It finally happened: Canon put the ancient EOS 6D DSLR out to pasture and replaced it with a camera worthy of 2017 AD.
Take a bow, the all-new EOS 6D Mark II. Like its predecessor it’s a full-frame camera, and that bumper sensor size arguably remains its most important feature. But Canon has made a slew of refinements and tweaks that make the Mark II a very appealing prospect indeed, whether you’re an existing Canon user with a bag full of EF lenses or a neophyte looking for your first full-frame DSLR.
Let’s break those selling points down, one by one…
1) It’s got a big ol’ sensor
The main reason to buy the 6D Mark II is its full-frame digital sensor. For the uninitiated, full-frame sensors are so named for their physical size, which is equal to that of a full frame of 35mm analogue film.
Most DSLRs and compact system cameras have smaller APS-C (or “crop”) sensors, but full-frame’s larger size means its sensor pixels also tend to be larger, and thus more capable of sucking up light at fast shutter speeds – hence better low light performance. Full-frame cameras tend also to be better at capturing detail in general, and better at capturing pictures with a shallow depth of field, meaning the subject is in sharp focus while the back- and foreground are tastefully blurry.
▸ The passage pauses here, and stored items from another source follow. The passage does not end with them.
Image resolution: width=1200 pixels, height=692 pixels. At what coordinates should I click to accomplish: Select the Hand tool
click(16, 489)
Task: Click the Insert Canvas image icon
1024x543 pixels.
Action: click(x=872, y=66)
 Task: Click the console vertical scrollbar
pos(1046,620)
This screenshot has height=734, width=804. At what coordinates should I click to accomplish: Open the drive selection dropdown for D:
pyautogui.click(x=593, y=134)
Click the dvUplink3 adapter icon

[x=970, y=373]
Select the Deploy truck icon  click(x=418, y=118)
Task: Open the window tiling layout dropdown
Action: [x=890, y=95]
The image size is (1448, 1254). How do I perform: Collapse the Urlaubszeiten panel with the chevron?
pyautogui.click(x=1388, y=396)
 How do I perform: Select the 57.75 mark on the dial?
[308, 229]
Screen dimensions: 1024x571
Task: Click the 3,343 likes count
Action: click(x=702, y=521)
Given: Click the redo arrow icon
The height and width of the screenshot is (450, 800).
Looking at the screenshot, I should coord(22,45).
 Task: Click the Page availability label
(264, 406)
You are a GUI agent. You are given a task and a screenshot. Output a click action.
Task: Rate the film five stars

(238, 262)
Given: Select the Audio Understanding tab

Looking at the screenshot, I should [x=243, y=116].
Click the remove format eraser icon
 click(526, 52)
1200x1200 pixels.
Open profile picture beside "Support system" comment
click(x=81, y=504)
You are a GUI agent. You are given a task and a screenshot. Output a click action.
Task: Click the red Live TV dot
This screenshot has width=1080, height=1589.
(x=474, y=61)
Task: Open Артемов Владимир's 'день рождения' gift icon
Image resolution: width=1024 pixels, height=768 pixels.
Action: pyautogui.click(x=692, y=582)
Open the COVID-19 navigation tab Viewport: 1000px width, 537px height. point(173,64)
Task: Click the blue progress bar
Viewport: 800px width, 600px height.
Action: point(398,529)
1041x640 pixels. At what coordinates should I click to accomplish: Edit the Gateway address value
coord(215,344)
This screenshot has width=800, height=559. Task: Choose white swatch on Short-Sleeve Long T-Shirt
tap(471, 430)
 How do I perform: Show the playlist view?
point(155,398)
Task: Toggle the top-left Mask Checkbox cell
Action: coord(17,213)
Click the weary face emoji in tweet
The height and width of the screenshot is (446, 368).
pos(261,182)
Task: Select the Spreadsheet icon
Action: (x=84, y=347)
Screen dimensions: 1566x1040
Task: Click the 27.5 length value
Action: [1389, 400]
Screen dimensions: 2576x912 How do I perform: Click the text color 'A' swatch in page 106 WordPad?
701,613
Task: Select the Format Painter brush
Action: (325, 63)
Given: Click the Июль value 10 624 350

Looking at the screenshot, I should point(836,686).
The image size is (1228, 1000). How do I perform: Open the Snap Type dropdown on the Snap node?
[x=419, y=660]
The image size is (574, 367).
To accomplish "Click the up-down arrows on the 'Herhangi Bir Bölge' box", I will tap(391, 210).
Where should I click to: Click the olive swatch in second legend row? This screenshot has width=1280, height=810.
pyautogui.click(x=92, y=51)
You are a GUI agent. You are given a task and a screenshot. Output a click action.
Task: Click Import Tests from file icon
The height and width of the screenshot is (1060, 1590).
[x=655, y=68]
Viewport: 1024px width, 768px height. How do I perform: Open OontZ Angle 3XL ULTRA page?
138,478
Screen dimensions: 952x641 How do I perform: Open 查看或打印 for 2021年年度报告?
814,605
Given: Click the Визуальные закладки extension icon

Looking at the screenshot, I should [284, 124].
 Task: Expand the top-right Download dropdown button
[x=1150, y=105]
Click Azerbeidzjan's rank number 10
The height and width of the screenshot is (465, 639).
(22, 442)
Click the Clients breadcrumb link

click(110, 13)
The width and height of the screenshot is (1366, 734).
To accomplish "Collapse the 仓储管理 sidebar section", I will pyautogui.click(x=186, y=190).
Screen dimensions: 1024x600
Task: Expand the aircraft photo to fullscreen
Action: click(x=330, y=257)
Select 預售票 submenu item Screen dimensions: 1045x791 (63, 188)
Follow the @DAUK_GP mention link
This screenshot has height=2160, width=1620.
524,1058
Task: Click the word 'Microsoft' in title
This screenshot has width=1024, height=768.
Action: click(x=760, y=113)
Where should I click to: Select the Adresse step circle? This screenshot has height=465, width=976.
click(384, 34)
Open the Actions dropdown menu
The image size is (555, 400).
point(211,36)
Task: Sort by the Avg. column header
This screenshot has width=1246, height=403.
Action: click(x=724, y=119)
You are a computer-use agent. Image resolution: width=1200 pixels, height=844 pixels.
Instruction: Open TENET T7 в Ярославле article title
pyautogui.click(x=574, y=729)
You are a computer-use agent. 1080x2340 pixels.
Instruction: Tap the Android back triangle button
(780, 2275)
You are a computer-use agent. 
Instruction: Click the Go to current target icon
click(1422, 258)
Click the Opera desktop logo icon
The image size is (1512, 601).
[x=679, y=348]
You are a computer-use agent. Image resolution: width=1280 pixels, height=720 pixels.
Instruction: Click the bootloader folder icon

The first 6D was full-frame too, of course, but Canon’s replaced its 20MP sensor with a better 26.2MP one.
2) It’s fast
A new autofocus system might not sound like the most exciting feature, but the 6D Mark II’s 45-point dual pixel setup is ultra-fast and accurate, which takes a lot of the frustration and friction out of photography, particularly if you’re shooting a moving subject or working in less than ideal light.
It’s also reasonably quick at shooting by full-frame standards, snapping still JPEGs or RAW images at up to 6.5fps. And its big buffer can capture 150 JPEGs when continuous shooting before filling up, too.
3) It’s more user-friendly
As well as that faster, more accurate autofocus, there are other ways in which Canon has made the 6D easier to use in its second iteration. The one that springs to mind is the LCD screen: previously fixed rigidly to the back, it’s not a freely tilting and swivelling display that can be made to point in almost any direction, including fully forward (full-frame selfies ahoy).